What happens is, that the queue is so long, the entire file ends up in the queue until finally flushing them out. The fragment de-duplication reads the fragment data from the backlog queue, instead of the output file and the code mentioned above is not touched, not triggering the overzealous bounds check.
AgentD
commented
1 year ago Thanks for the reproducing samples by the way! I'll see if I can integrate them into my test suite on my end.
benkohler
commented
1 year ago Wow thanks for the fixes and the writeup. I can confirm that with these latest fixes, I am unable to trigger any failure with any of the test scenarios I can throw at it.
Dr-Emann
commented
1 year ago Wow, what a great, thorough bug report, and a nice in-depth response explaining not only that the bug was fixed, but what exactly was happening. This is a great thread, thanks to all involved!
We began getting this gensquashfs error on a large (~4GB) squashfs image for the rootfs of our livecd. I've reduced the test case down to a specific subdir, to be able to reproduce & test much more quickly. Example run:
$ gensquashfs -fqD gensquashfs-test-case/ test.img man3/ASN1_OBJECT_new.3ssl.bz2: packing file data: data corrupted.

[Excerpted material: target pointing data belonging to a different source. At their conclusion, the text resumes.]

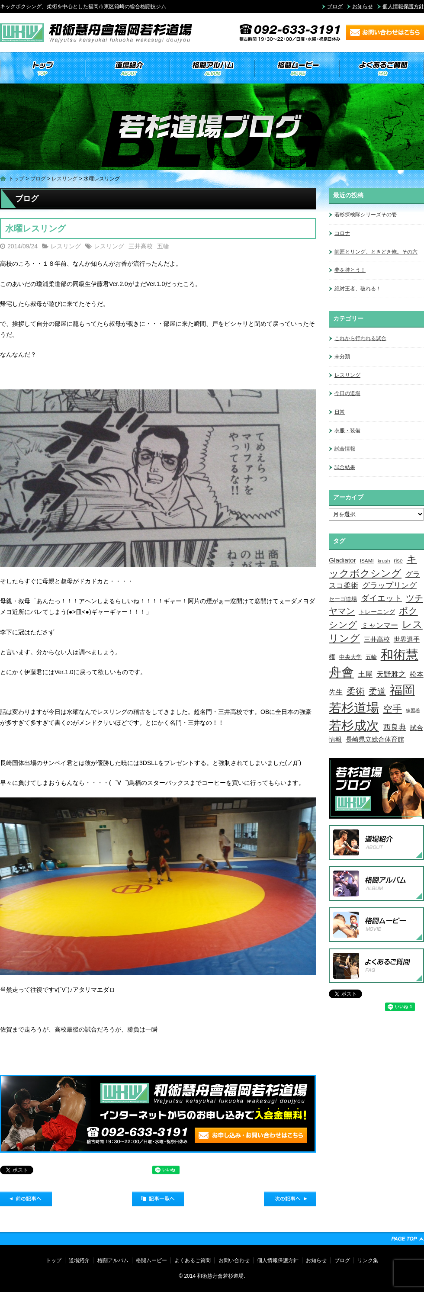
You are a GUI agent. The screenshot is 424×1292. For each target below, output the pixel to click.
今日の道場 (347, 393)
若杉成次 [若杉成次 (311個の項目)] (354, 725)
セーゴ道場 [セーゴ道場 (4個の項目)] (343, 599)
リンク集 (367, 1260)
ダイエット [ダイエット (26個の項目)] (381, 598)
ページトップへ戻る (407, 1238)
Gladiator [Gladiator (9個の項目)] (342, 560)
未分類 (342, 357)
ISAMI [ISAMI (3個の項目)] (367, 560)
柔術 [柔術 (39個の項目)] (356, 691)
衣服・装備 (347, 430)
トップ (42, 68)
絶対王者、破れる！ (357, 289)
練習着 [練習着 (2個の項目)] (413, 710)
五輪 (163, 246)
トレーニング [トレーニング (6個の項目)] (377, 611)
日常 (339, 412)
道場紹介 (127, 68)
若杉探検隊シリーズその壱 (365, 215)
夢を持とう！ (350, 270)
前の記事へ (26, 1199)
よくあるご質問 (381, 68)
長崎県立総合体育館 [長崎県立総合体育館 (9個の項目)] (375, 739)
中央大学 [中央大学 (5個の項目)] (350, 657)
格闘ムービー (296, 68)
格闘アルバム (212, 68)
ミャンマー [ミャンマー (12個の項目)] (379, 625)
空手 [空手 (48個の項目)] (392, 709)
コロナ (342, 233)
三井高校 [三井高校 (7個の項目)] (377, 639)
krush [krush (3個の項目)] (384, 560)
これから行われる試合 (360, 338)
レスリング (64, 179)
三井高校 (140, 246)
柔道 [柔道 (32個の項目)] (377, 691)
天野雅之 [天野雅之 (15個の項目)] (391, 674)
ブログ (335, 6)
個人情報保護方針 (403, 6)
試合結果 (344, 467)
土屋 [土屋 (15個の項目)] (365, 674)
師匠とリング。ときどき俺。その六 (376, 252)
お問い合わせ (234, 1260)
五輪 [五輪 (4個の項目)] (371, 657)
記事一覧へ (158, 1199)
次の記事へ (290, 1199)
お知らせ (362, 6)
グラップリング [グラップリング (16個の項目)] (389, 585)
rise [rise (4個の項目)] (398, 561)
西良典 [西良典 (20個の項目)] (394, 727)
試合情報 (344, 449)
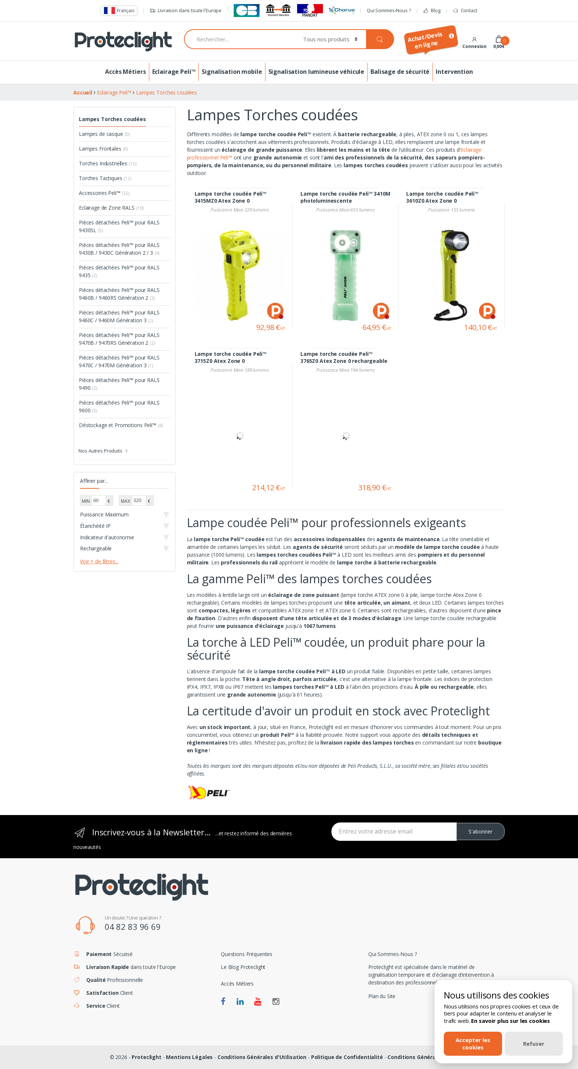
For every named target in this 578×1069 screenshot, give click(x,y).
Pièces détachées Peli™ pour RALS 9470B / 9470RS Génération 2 (119, 338)
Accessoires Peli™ (104, 192)
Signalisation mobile (232, 72)
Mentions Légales (189, 1057)
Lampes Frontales (103, 148)
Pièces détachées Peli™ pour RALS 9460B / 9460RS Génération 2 (119, 293)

Strangely, it seems to only fail with the default block size, I tried a bunch of other block sizes and it succeeds:
$ gensquashfs -fqD gensquashfs-test-case/ test.img -b 4096 $ gensquashfs -fqD gensquashfs-test-case/ test.img -b 8192 $ gensquashfs -fqD gensquashfs-test-case/ test.img -b 16384 $ gensquashfs -fqD gensquashfs-test-case/ test.img -b 32768 $ gensquashfs -fqD gensquashfs-test-case/ test.img -b 65536 $ gensquashfs -fqD gensquashfs-test-case/ test.img -b 131072 man3/BIO_should_retry.3ssl.bz2: packing file data: data corrupted. $ gensquashfs -fqD gensquashfs-test-case/ test.img -b 262144 $
Also I'm able to get it to succeed with default block size if I turn up the job count high enough:
$ gensquashfs -fqD gensquashfs-test-case/ test.img man3/ASN1_OBJECT_new.3ssl.bz2: packing file data: data corrupted. gensquashfs -fqD gensquashfs-test-case/ test.img -j2 man2/pipe.2.bz2: packing file data: data corrupted. $ gensquashfs -fqD gensquashfs-test-case/ test.img -j0 man2/pciconfig_iobase.2: packing file data: data corrupted. $ gensquashfs -fqD gensquashfs-test-case/ test.img -j20 man3/CMSG_ALIGN.3: packing file data: data corrupted. $ gensquashfs -fqD gensquashfs-test-case/ test.img -j200 $
One more interesting thing is that even though I am routinely seeing 'data corrupted' in specific dirs like gensquashfs-test-case/man3/, if I point gensquashfs at that specific dir, it doesn't fail.
I'm going to try to attach a tarball of the test data you can use to reproduce.